From the given anagrams select the odd one out.
2023
From the given anagrams select the odd one out.
- A.
AE5
- B.
DF6
- C.
HN14
- D.
KP18
Show answer & explanation
Correct answer: D
In this alphanumeric anagram series, each item pairs two letters with a trailing number. In a correctly-formed item, the trailing number equals the alphabetical position of the second letter (A=1, B=2, ... Z=26). To find the odd one out, check whether this letter-to-number correspondence holds for every item -- the one item where it fails is the exception.

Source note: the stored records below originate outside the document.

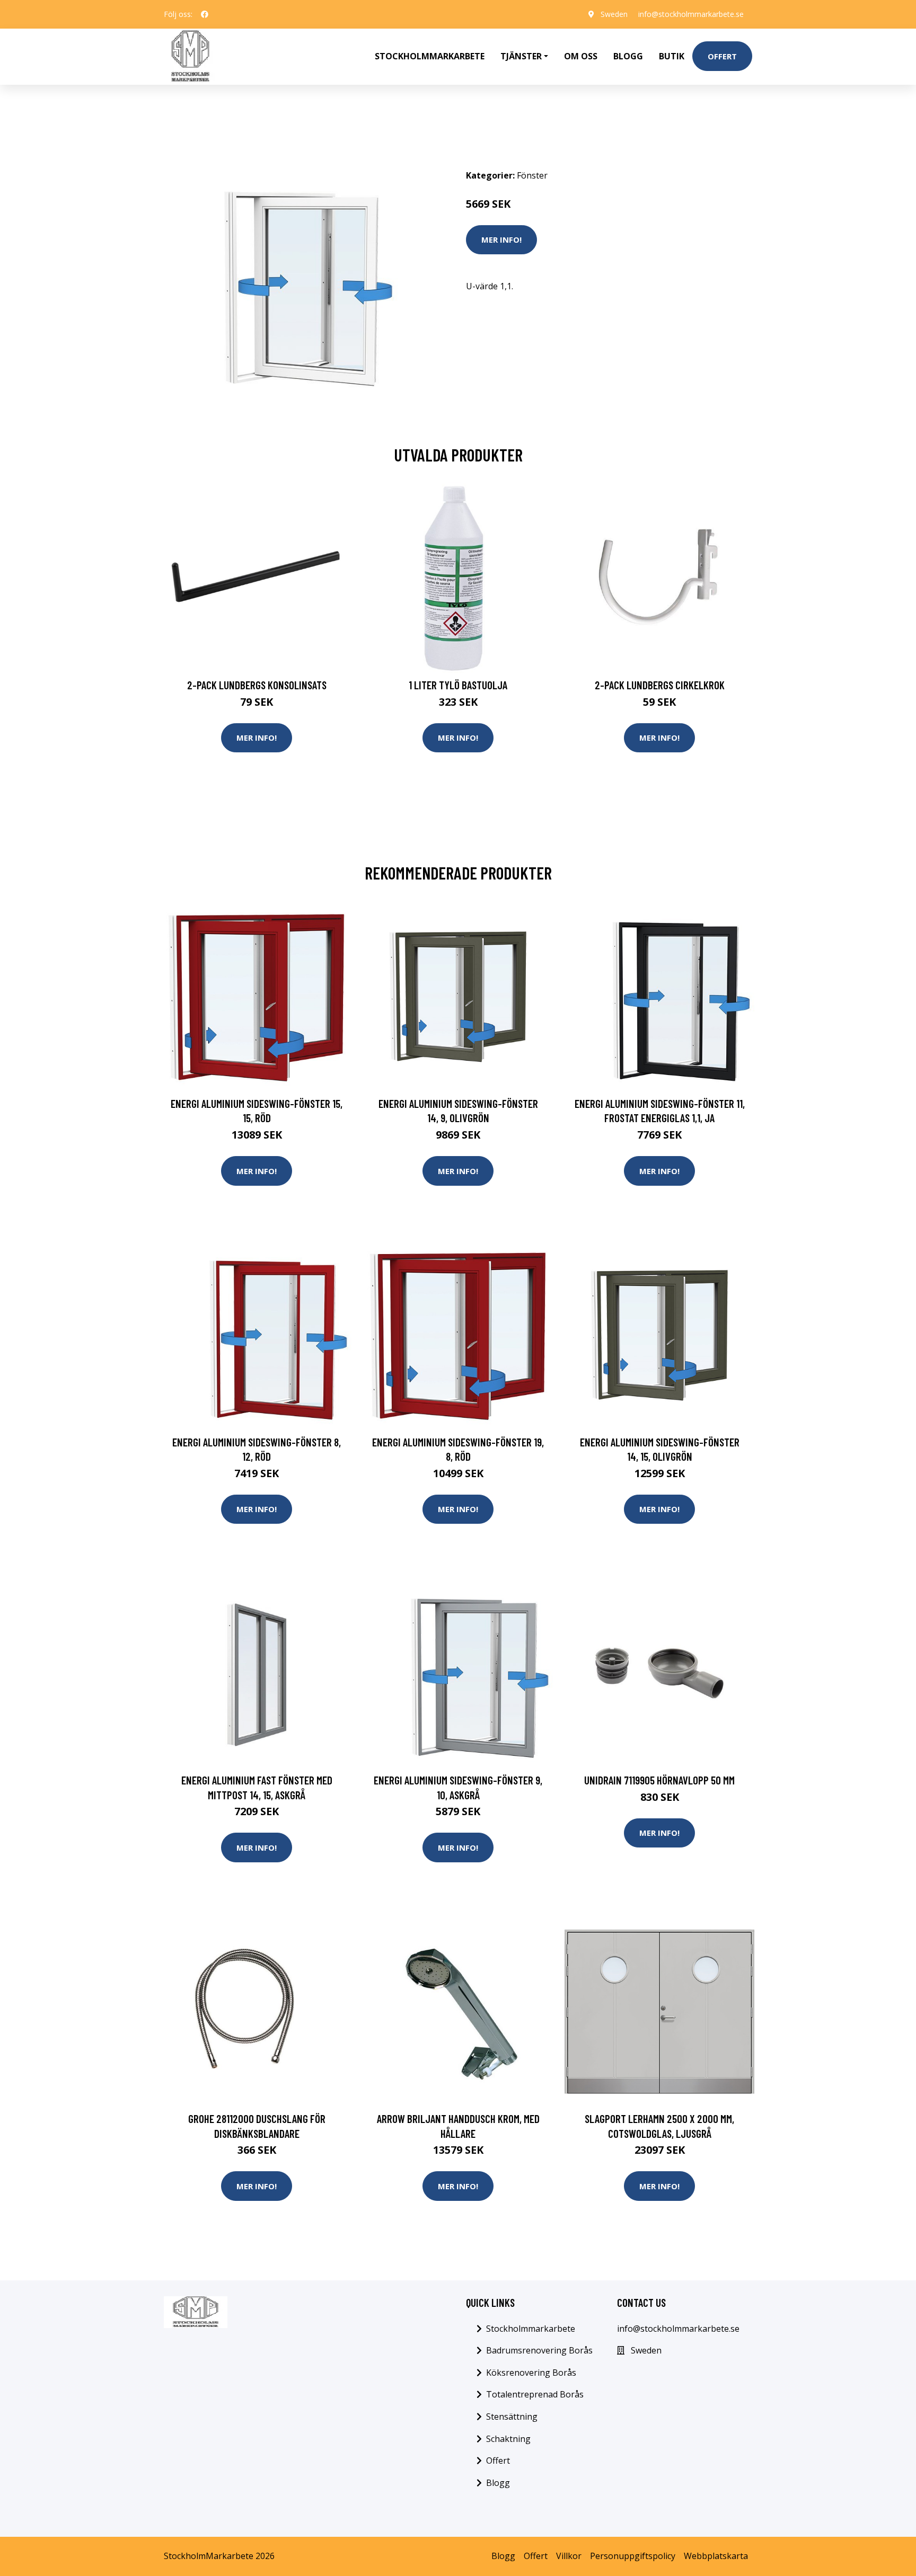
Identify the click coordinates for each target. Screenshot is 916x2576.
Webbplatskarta (716, 2556)
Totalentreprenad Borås (535, 2394)
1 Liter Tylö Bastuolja (458, 684)
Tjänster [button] (521, 56)
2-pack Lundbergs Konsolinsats (257, 684)
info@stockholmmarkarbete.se (691, 14)
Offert (722, 56)
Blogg (628, 56)
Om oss (580, 56)
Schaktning (508, 2439)
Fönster (532, 175)
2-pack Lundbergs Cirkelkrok (660, 684)
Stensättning (512, 2416)
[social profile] (205, 14)
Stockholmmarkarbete (430, 56)
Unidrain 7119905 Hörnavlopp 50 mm (659, 1780)
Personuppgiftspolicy (632, 2556)
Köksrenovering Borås (531, 2372)
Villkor (569, 2556)
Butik (671, 56)
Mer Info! (501, 239)
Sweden (614, 14)
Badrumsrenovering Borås (539, 2350)
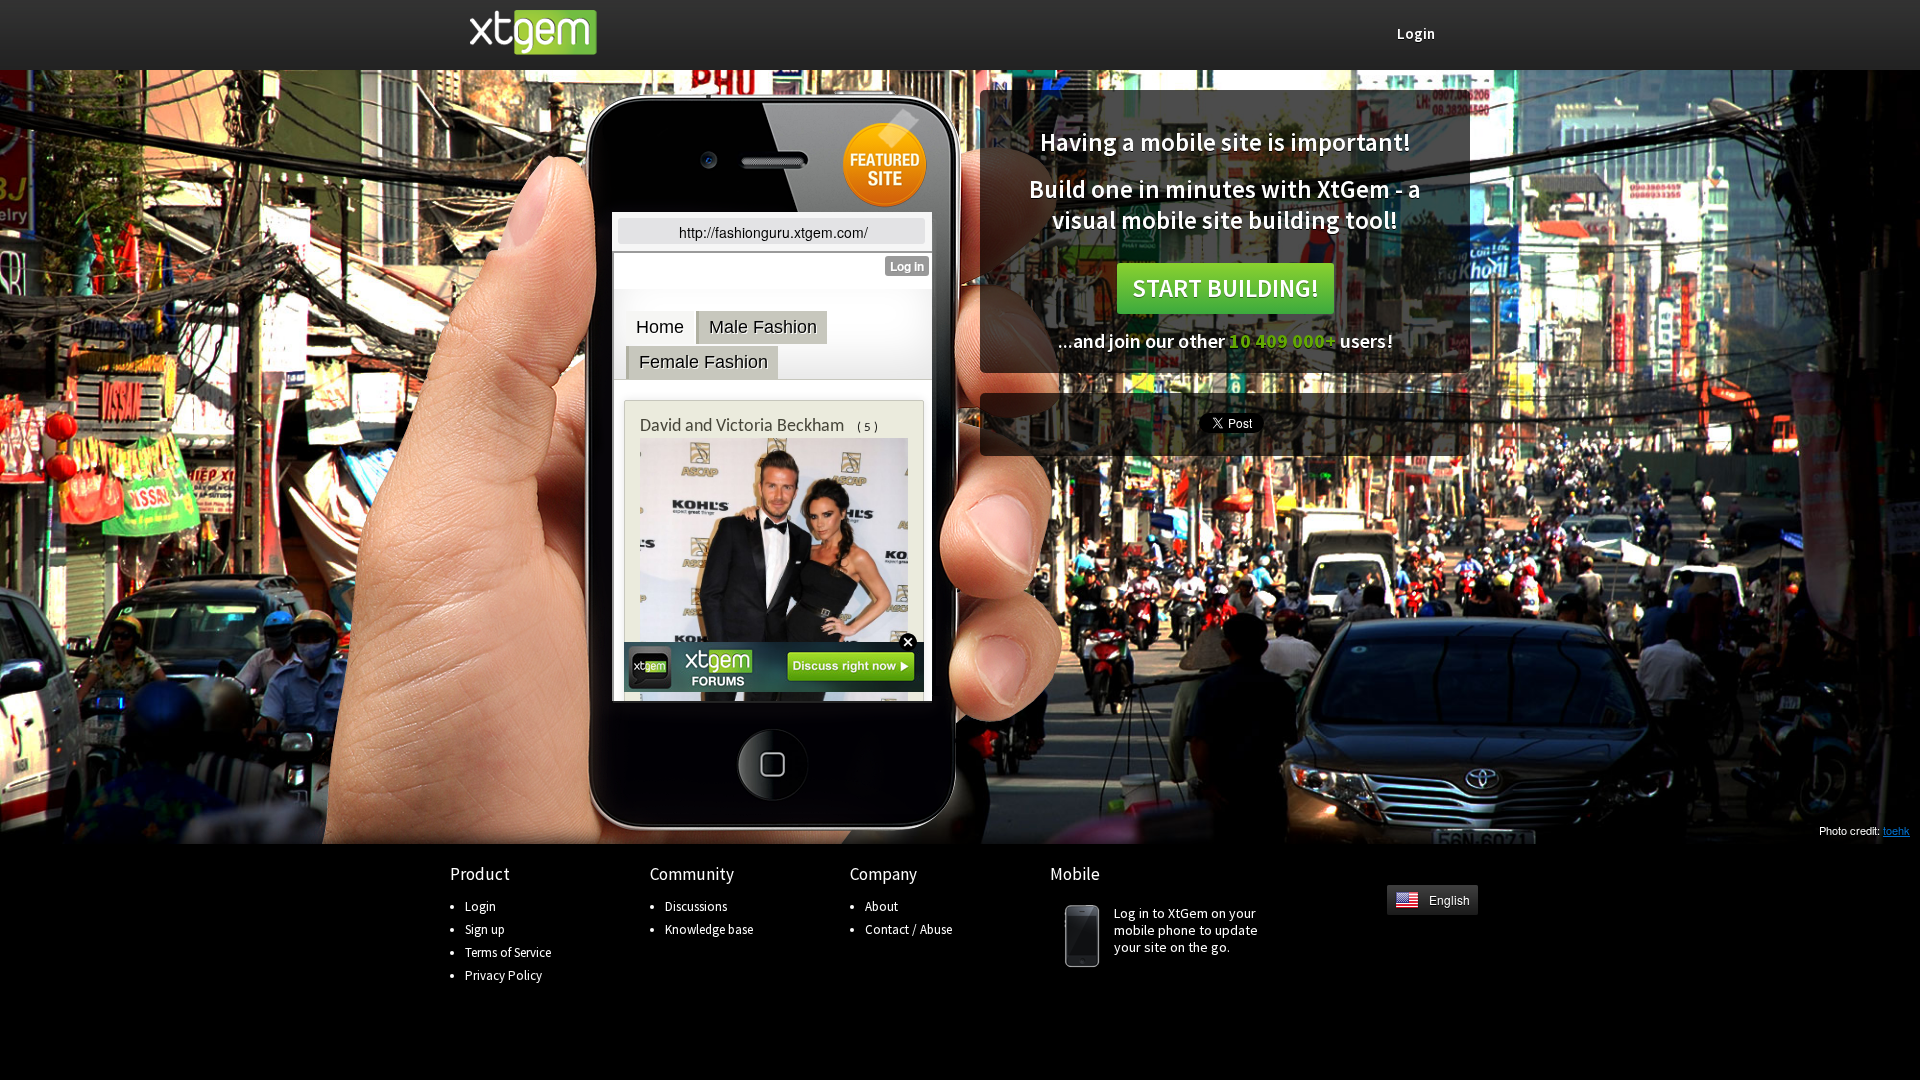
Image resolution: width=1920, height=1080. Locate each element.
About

Item | Second letter (position) | Trailing number | Consistent? |
|---|---|---|---|
AE5 | E (5th) | 5 | Yes |
DF6 | F (6th) | 6 | Yes |
HN14 | N (14th) | 14 | Yes |
KP18 | P (16th) | 18 | No -- mismatch |
Checking against the first letter of each pair (A, D, H, K) shows no fixed relationship to the trailing number, confirming the intended rule is the second-letter check. Under that rule, exactly one item -- the one with trailing number 18 -- fails to match; every other item matches its second letter's position exactly.
Since KP18 breaks the pattern that AE5, DF6 and HN14 all satisfy, KP18 is the odd one out.